La répression menée par le gouvernement thaïlandais a débuté en février 2003, officiellement pour juguler le commerce de comprimés de méthamphétamine, localement connus sous le nom de ya baa ou « pilules qui rendent fou ». En trois mois, 2.275 suspects auraient été tués. Un grand nombre de prétendus dealers se sont retrouvés sur des « listes noires » trop hâtivement dressées par le gouvernement et ont reçu l’ordre de se présenter à la police.

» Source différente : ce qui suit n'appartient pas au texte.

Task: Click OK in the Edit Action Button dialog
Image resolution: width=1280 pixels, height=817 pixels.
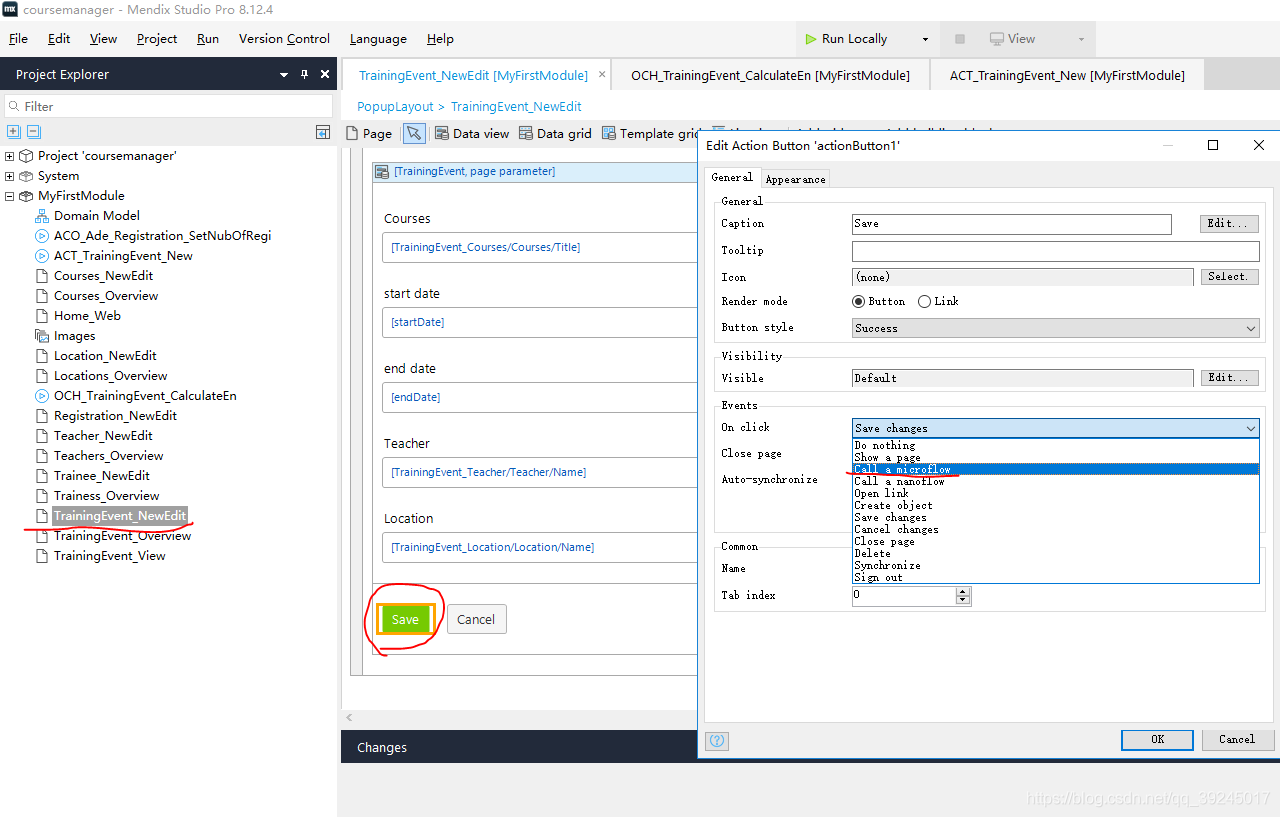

Beaucoup ont été abattus par des tireurs inconnus peu après avoir quitté le poste de police.

avait alors annoncé Human Rights Watch.

Aux yeux de la communauté internationale, la Thaïlande, qui était pourtant perçue comme le bon élève dans la lutte contre la drogue et l’aide aux personnes atteintes du VIH, s’était alors révélée comme un régime autoritaire capable d’atrocités contre sa population.

Wasant Panich, ancien secrétaire national aux droits de l’Homme en Thaïlande, a réagi à l’annonce de la campagne « Force of the Land », en appelant le gouvernement à éviter les exactions passées.

« Il ne doit y avoir ni torture ni meurtres extrajudiciaires de suspects »

a-t-il prévenu.

57% des détenus thaïlandais liés à des affaires de drogue

La nouvelle stratégie officiellement envisagée par le gouvernement semble néanmoins être différente de celle suivie en 2003. D’une part, les consommateurs ne seront pas traités comme des criminels, mais comme des malades. D’autre part, une attention particulière sera donnée à la dimension financière de la lutte contre la drogue : les lois anti-blanchiment seront utilisées afin de barrer l’accès des trafiquants à leurs ressources.

« Nous ferons en sorte qu’ils n’aient plus d’argent, même pour payer leur caution »

a ainsi expliqué le lieutenant de police Col Uthen.

Cette prise en compte de l’aspect plus subtil du fléau de la drogue est de bon augure, car jusqu’à présent l’accent mis sur la répression n’a pas donné de résultats très convaincants.

les prisons thaïlandaises sont remplies d’individus détenus pour des faits liés à la drogue. Ils ne représentent pas moins de 57% de l’ensemble de la population carcérale, un tiers d’entre eux ayant moins de 25 ans. Le système carcéral est essentiellement répressif et la réhabilitation ou les peines aménagées n’existent tout simplement pas pour les toxicomanes.

Les méthodes plus classiques de contrôles policiers dans les zones frontalières ne seront cependant pas en reste. Le Premier Ministre adjoint Chalerm a annoncé un déploiement important de forces de police dans la région de Chiang Mai, Chiang Rai et Mae Hong Son, région par laquelle transitent 70% de la drogue introduite en Thaïlande.